Diese 13 Ziffern ordnen die Welt

Cola, Kekse, Käse: Fast jedes Produkt in Deutschland trägt seinen eigenen schwarz-weißen Strichcode. Der lässt sich blitzschnell an Supermarkt-Kassen scannen und spart Händlern enorme Verwaltungskosten. Die Idee gab es schon 1948 – nur hat das damals niemanden interessiert.

Spiegel Online, 4.7.2007

Eine Apfelschorle und ein Kugelschreiber – das sieht ein Kassierer.
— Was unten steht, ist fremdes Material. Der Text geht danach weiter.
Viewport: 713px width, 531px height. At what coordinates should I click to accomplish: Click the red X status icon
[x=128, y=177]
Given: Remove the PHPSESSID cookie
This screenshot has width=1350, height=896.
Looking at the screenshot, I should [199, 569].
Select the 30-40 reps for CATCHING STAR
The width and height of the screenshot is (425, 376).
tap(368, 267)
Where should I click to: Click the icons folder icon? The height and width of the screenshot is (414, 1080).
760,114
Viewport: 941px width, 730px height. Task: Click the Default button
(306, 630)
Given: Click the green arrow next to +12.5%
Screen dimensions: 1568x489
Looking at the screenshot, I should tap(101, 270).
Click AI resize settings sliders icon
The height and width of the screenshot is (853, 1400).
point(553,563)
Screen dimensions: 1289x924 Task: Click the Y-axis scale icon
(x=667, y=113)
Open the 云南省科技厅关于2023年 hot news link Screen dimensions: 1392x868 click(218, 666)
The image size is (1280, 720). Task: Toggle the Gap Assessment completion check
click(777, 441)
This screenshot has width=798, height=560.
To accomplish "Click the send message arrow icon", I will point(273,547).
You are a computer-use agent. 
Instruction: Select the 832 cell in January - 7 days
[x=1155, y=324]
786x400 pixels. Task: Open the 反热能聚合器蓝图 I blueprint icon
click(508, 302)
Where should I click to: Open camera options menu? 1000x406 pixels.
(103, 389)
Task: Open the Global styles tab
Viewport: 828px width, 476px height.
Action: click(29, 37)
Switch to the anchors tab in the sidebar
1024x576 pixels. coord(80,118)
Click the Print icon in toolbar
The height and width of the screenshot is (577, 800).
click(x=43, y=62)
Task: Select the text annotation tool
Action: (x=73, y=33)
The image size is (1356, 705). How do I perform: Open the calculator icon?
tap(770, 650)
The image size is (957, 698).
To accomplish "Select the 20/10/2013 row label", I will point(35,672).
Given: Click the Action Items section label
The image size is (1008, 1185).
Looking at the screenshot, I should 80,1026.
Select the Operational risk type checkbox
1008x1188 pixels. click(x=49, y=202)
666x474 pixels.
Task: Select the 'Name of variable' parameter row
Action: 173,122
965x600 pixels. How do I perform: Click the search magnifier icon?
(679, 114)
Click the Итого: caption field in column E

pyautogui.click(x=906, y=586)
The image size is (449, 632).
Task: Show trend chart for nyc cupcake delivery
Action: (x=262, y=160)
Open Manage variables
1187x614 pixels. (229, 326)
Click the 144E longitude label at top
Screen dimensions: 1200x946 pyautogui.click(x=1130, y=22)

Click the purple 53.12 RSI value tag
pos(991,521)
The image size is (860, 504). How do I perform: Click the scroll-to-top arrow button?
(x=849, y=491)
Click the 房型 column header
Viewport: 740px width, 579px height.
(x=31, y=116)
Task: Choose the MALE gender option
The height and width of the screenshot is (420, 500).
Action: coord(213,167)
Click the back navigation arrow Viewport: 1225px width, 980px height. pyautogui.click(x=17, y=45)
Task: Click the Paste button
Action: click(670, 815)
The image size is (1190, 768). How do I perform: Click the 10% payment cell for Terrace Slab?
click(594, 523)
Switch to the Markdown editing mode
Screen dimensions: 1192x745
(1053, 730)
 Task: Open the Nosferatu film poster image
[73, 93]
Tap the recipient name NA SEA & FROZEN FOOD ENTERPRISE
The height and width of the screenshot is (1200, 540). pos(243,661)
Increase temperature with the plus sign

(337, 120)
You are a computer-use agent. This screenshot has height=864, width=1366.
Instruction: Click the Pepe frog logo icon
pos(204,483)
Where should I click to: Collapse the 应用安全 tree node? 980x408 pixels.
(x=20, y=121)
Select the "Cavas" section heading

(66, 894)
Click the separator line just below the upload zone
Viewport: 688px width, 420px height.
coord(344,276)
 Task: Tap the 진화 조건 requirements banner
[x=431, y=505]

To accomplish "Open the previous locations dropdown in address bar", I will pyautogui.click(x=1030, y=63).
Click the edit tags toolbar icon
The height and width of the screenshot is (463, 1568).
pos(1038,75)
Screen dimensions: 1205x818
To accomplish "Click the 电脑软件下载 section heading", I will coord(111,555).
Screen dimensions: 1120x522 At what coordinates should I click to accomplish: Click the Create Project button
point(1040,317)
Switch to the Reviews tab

Eine Scannerkasse erkennt jedoch an den kleinen schwarzen Balken auf weißem Grund, die irgendwo auf der Verpackung prangen, den aktuellen Preis, die Artikelbezeichnung, den Mehrwertsteuersatz. Den ersten dieser Strichcodes druckte vor 30 Jahren, am 1. Juli 1977 die inzwischen zerschlagene Firma Wichartz aus Wuppertal auf eine ihrer Gewürzmischungen.

Heute tragen in Deutschland 98 Prozent der Lebensmittel und rund 80 Prozent aller anderen Artikel eine so codierte Nummern. Die Streifen sind ein von Scannern lesbarer Ausdruck der 8- oder 13-Stelligen "European Article Number" (EAN). Diese Nummern vereinfachen die Logistik für Hersteller und Händler. Und manchmal verraten sie Kunden auch überraschende Details: Eine Recherche in der kostenlosen EAN-Datenbank verrät: Die Nummer der von "Coca-Cola Deutschland" verkauften Apfelschorle haben niederländische Lebensmittel-Produzenten, die Gebrüder Van Der Ende aus Maasdijk, gekauft. Und der Kugelschreiber ist wohl sogar aus Paris angereist, aus der Rue Christophe Colomb.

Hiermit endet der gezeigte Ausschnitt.